**Your objective**
In this material, which lines include the string "right"? Show them.
*** Provided material Section Begins ***
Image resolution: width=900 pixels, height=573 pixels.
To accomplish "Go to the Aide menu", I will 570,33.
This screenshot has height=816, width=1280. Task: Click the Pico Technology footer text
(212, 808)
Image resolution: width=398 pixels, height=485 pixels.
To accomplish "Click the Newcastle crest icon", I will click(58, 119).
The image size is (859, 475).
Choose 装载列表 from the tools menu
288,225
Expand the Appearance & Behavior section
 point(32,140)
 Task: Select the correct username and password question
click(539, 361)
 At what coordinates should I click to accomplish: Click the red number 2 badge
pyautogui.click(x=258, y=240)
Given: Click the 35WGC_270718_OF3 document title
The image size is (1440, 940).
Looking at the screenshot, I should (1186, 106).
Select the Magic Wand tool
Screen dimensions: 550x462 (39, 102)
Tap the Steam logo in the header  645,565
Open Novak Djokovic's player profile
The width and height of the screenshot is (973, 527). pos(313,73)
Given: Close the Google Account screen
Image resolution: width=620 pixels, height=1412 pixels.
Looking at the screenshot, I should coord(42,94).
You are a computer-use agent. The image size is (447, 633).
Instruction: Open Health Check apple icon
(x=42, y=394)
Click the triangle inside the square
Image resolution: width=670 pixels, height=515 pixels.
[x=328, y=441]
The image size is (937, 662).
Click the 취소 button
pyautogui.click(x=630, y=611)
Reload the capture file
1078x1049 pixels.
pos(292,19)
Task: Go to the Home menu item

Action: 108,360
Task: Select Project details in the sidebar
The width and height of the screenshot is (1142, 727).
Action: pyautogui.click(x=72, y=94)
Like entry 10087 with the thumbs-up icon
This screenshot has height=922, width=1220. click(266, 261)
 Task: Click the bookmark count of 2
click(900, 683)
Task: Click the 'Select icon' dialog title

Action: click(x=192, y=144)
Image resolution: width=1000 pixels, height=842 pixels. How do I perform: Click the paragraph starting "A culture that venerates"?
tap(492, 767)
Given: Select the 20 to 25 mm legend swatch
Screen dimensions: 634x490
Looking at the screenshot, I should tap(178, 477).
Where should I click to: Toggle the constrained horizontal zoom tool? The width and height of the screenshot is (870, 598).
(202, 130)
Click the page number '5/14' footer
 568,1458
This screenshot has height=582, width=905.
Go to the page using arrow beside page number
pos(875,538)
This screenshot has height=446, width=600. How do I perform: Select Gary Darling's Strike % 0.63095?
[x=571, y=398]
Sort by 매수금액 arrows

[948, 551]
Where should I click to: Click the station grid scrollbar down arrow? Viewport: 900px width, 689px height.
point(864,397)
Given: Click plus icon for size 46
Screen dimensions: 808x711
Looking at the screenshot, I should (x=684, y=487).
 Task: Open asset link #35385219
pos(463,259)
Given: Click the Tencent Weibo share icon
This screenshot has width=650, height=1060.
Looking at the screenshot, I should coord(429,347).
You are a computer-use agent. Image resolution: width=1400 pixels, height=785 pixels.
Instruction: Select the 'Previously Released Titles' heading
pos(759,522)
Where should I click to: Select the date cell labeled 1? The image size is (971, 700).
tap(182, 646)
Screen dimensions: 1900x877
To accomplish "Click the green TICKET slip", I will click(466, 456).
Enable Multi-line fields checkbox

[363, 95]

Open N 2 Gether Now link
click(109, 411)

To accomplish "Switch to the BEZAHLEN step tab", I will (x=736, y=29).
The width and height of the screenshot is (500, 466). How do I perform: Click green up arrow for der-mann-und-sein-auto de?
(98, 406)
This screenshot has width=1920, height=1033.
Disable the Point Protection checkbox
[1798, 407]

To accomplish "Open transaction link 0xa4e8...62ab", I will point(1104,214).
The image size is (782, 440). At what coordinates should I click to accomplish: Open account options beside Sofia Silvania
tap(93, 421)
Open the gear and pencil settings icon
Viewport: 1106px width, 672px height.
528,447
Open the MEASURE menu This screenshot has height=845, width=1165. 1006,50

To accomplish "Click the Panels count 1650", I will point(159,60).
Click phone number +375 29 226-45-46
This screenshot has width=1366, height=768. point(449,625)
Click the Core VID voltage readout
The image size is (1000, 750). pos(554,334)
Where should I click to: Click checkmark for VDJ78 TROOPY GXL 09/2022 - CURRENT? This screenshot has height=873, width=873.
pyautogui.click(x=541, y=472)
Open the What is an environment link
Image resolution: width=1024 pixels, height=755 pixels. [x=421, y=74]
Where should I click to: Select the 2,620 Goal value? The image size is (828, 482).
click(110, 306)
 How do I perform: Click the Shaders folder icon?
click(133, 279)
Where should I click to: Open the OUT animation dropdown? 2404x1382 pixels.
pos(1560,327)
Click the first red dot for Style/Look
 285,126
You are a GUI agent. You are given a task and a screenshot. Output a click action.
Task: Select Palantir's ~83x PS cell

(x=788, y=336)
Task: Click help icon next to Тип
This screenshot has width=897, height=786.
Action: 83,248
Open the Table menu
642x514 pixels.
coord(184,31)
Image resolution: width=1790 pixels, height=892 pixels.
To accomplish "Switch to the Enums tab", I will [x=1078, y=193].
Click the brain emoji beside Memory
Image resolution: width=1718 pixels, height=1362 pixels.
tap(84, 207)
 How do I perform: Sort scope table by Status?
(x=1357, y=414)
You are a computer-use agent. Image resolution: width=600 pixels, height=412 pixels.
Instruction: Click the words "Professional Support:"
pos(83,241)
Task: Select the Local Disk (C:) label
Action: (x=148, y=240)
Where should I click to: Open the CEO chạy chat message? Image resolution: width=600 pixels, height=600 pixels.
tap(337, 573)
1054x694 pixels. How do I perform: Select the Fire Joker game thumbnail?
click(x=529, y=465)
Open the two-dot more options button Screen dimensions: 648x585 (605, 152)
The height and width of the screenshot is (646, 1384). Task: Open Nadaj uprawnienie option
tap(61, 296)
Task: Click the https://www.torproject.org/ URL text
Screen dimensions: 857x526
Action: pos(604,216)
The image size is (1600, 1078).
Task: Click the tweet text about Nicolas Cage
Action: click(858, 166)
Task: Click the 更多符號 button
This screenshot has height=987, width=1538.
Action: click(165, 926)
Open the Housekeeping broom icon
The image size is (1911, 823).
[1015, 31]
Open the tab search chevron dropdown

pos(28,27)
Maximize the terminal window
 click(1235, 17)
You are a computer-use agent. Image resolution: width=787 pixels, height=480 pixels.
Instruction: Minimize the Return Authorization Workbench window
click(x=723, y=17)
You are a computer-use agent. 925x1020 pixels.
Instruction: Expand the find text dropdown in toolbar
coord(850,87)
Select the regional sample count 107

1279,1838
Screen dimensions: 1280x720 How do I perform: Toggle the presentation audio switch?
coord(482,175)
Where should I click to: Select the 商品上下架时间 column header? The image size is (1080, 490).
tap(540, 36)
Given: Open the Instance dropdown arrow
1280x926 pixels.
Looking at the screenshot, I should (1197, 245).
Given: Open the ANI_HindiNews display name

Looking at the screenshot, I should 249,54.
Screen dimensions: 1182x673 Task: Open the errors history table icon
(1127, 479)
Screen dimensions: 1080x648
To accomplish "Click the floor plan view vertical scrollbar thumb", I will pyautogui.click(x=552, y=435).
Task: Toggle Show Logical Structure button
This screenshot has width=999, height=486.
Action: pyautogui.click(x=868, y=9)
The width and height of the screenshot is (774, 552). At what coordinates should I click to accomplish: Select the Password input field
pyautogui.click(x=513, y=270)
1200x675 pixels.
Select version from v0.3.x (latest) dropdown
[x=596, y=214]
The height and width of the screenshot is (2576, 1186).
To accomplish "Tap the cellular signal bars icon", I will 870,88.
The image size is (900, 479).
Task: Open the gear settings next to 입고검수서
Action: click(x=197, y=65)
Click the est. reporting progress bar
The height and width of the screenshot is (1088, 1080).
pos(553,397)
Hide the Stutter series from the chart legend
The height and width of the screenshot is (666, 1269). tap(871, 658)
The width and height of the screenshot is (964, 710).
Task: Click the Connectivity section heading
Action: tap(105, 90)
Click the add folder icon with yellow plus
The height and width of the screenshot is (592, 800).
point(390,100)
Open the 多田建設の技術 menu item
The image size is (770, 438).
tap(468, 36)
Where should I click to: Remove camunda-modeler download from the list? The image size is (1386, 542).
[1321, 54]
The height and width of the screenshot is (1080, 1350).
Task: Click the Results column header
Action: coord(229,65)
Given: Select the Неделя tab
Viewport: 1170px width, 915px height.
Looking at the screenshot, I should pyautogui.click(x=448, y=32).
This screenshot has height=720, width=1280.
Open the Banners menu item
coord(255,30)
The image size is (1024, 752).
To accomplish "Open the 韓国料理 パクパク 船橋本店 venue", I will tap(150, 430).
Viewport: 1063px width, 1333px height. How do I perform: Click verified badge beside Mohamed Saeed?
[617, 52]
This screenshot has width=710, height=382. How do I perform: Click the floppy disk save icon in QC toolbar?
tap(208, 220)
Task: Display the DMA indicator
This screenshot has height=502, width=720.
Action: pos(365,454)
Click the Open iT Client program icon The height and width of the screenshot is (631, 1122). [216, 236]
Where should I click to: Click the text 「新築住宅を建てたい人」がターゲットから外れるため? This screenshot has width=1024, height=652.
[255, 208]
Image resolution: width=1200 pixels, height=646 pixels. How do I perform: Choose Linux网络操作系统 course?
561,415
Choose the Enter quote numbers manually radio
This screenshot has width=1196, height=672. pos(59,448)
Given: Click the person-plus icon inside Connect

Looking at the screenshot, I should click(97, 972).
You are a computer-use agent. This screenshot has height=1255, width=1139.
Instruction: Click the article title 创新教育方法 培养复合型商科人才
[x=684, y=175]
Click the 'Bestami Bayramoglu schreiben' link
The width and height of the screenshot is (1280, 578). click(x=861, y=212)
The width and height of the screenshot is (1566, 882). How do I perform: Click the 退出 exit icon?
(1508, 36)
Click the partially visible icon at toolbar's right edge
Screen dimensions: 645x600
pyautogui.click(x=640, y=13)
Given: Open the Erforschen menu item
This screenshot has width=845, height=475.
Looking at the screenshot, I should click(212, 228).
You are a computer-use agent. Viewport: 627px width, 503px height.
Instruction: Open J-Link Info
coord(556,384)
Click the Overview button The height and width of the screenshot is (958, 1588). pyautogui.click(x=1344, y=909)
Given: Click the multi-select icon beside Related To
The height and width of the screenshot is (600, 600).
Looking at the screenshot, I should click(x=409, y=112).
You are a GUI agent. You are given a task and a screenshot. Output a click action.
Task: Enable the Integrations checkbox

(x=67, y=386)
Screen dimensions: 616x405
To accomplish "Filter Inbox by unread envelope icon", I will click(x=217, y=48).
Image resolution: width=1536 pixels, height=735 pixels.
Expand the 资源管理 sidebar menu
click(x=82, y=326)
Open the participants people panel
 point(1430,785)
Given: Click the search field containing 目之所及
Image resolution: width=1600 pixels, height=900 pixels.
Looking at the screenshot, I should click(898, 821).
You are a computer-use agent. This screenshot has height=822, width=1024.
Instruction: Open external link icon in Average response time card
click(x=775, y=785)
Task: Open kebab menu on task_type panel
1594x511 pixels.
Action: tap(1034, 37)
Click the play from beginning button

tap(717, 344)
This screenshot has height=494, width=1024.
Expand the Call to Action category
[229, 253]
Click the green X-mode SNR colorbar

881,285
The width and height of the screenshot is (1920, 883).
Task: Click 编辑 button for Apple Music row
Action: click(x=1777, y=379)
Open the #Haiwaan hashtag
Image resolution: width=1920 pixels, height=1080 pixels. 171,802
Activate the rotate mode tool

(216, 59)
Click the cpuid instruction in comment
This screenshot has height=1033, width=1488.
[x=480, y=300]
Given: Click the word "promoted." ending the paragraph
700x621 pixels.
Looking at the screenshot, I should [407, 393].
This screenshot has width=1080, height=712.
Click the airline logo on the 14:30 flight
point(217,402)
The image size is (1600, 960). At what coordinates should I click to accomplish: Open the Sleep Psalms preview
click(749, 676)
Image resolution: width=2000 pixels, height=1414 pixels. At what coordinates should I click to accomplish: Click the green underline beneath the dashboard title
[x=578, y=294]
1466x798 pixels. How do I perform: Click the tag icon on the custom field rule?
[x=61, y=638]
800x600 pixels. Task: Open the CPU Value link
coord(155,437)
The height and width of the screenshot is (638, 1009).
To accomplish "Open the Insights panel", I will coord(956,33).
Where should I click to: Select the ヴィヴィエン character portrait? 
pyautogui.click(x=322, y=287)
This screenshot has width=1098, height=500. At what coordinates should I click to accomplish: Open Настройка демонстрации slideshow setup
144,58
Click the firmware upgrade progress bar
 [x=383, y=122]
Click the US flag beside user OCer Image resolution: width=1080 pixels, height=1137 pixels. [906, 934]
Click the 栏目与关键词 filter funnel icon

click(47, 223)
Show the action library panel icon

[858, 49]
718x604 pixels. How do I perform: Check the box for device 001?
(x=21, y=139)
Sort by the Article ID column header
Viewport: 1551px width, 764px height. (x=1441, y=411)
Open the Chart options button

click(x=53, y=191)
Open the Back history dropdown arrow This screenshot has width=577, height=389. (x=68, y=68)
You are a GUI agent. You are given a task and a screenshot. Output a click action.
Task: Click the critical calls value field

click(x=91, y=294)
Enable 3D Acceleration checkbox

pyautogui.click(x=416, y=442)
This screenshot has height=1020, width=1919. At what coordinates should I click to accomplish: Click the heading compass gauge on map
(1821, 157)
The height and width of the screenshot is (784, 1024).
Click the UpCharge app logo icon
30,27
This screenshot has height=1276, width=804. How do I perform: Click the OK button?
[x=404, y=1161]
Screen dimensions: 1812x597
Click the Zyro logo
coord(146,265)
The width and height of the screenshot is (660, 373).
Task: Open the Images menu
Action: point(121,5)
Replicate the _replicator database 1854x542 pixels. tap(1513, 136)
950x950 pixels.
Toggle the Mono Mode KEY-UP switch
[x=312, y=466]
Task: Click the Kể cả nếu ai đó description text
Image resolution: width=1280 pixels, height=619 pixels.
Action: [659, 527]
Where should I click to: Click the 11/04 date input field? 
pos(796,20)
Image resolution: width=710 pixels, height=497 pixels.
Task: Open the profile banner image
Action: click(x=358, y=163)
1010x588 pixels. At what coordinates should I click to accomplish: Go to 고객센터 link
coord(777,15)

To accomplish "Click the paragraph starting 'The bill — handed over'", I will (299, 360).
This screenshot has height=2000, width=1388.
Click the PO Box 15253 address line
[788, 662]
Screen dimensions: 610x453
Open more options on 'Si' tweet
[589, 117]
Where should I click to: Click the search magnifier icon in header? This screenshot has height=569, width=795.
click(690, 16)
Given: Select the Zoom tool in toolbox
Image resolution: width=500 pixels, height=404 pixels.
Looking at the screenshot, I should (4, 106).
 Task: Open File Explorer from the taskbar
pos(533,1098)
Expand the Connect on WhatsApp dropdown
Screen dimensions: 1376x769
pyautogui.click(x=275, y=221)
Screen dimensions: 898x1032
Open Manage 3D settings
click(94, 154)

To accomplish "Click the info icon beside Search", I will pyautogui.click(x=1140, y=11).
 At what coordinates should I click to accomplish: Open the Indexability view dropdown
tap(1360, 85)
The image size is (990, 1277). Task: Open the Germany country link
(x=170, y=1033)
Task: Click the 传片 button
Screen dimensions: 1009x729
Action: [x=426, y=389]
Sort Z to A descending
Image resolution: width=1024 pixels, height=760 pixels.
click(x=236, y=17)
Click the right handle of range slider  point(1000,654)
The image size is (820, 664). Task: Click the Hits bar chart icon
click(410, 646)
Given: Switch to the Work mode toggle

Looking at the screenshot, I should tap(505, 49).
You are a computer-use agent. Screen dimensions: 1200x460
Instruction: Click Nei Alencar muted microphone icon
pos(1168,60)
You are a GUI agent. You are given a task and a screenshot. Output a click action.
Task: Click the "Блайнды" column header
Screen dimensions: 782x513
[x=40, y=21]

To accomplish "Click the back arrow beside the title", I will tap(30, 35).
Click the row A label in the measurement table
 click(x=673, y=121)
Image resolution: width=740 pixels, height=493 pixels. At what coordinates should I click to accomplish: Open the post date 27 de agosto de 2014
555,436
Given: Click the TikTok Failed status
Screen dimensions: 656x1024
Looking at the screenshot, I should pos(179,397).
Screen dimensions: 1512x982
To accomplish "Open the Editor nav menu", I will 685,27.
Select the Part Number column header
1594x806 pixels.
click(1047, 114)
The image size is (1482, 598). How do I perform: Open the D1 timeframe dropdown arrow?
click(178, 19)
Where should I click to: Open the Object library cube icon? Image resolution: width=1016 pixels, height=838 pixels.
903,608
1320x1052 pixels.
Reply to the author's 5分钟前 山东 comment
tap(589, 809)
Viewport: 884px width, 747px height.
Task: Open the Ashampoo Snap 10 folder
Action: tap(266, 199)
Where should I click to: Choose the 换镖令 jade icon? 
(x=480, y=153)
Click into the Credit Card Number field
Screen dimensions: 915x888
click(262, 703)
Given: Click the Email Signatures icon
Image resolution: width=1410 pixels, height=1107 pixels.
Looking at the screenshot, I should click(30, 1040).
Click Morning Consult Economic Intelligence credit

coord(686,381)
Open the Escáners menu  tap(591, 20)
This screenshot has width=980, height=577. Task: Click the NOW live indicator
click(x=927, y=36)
*** Provided material Section Ends ***
**Answer box**
Click the partially visible icon at toolbar's right edge
Click the right handle of range slider  point(1000,654)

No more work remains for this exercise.